In September, 1996, Zachary, looking for a fresh start, took a job working in the corporate world.

During this time, he used the piano that once warned him of his cancer to build back up the muscles in his hands.

In celebration, Zachary produced his first CD entitled, “Scribblings,” which was the finished product of the notes he took when he was sick.

His music is an eclectic blend of classical, jazz and New Age.

Zachary gave copies of the CD to his doctors, who used it as music therapy for children with cancer.

From there his path became clear.

The hospital purchased his CDs, he began to be invited to speaking engagements and sat on brain cancer panels. As his fifth year of survivorship arrived, Zachary prepared a launch party for his second CD, “Every Step of the Way,” which celebrates his surviving cancer.

By this time, Zachary’s hand had almost completely healed and at the survival party he realized he had to quit his corporate job and market himself as a speaker and cancer advocate.
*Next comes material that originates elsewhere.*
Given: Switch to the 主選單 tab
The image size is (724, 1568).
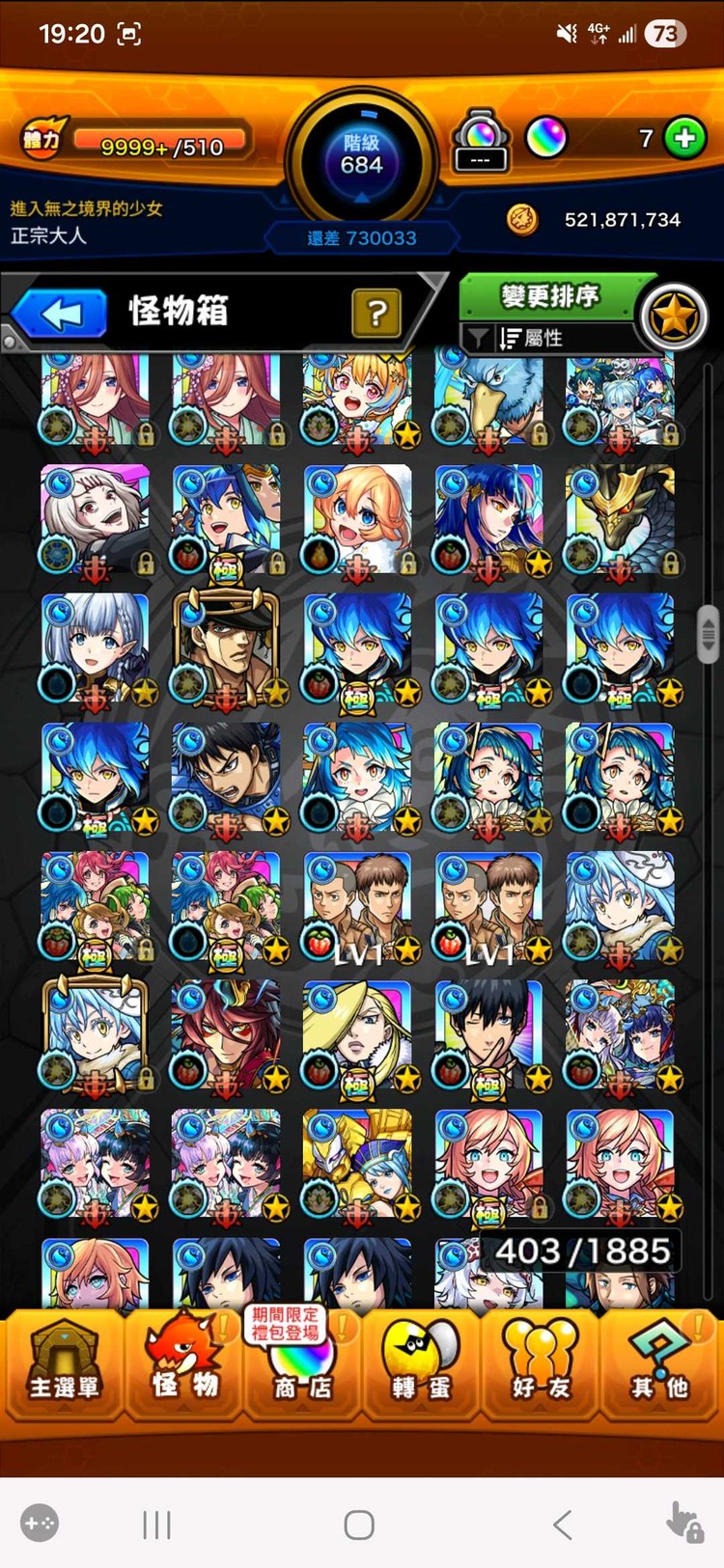Looking at the screenshot, I should click(x=63, y=1363).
For his next project, Zachary is building an alliance with the Steps for Living Foundation and The National Cancer Institute to work to improve the quality of life for cancer patients.

Zachary says it will exemplify survivorship through the creative arts and raise awareness for public concern. A compilation CD with artists who also survived cancer is in the works.

In addition, Zachary continues to give motivational speeches.

He’s not particularly religious in the traditional sense today, but religion, he says, has been a “guide way to positively influence my philosophies on trying to do tzedakah,” or charity.

Zachary’s third solo CD, “Absolving Destiny,” is next in line to be released. “In ‘Absolving Destiny’ most of the songs are about people,” he says. “I express a particular breakthrough where I forgive cancer in a weird Brady Bunch kind of way.”

For now though, Zachary works to cheer up faces by celebrating the possibility of surviving cancer.

“You don’t have to be Lance Armstrong to be a cancer survivor,” he says. “We can’t all ride bikes. It’s about figuring out what else we have besides a bike, and for me it was a piano.”